Submitted by Decemberskel t3_10kk7dr in newhampshire
Some basic background: I live with one other person in a two-floor house that has traditional shingles and not the plastic ones I've been seeing recently. While we used to get by with manually raking the roof, between both of us having jobs and covid possibly affecting both of our respiratory systems (but I'm not a doctor so I don't know for sure), we've just had less and less energy to really get out and do the work, and even then it tires both of us out faster than it used to. There are two areas on the roof that have an inverted corner (I think that's how you say it?).

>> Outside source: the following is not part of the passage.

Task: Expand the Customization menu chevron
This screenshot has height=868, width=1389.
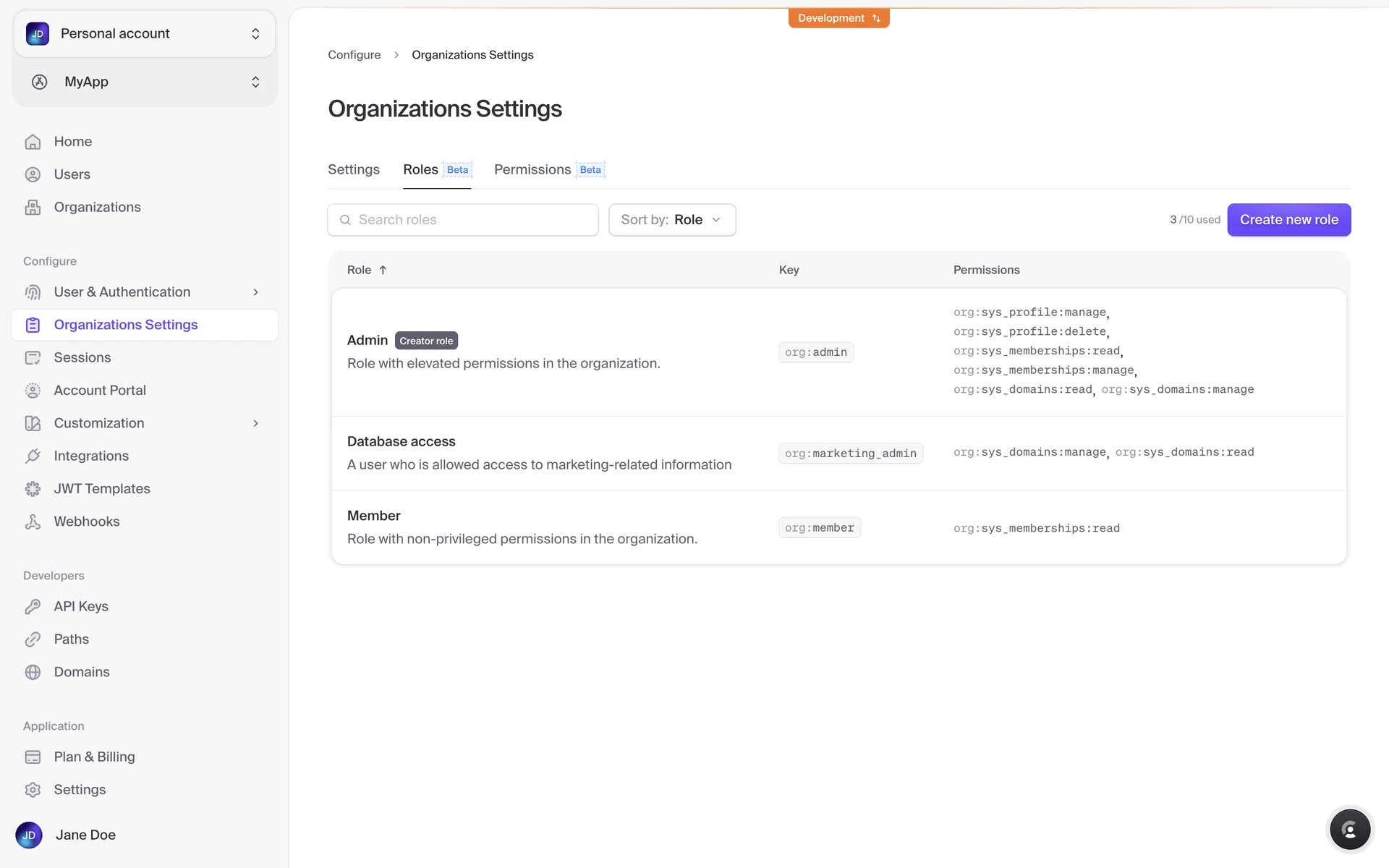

Are there any alternatives to raking the roof that are less intensive than the traditional method? Before it gets mentioned, we don't necessarily have the cash to hire someone else to do it
movdqa t1_j5r67ln wrote
Do you have to rake the roof? The storms so far this year have been relatively minor and temps are warm enough so that you have to decide on whether or not you need to do it. I do it regularly on a second-story roof. I bought two roof rakes that have three sections each so that I can use four sections to reach the roof. This allows me to do about 3 feet off the bottom of the roof. There are windows above the roof and I can shovel the snow off the upper roof. This is all a fair amount of work as you can imagine though my son will help out with the shoveling if I ask; and sometimes he volunteers. We just got a new roof so I don't know if we need to do this but I'm just used to doing it.
Most of my neighbors don't clear their roofs and I assume that they don't have problems, I do it because of past problems with ice dams. Are you doing this because you have had leaks or ice dams in the past? If so, it's generally a judgement call - will it melt on its own without having to rake it - and I make this calculation every storm. If it's 1-3 inches and we have 1-2 days of above-freezing temperatures, then I may not bother.
The only other approaches that I've heard of are to get a metal roof or a metal roof bottom with heating elements to melt ice dams.
We only have to do one roof because the roof is not steeply angled which means that snow and ice don't fall off quickly. The other roofs are at a steeper angle and don't have leak issues.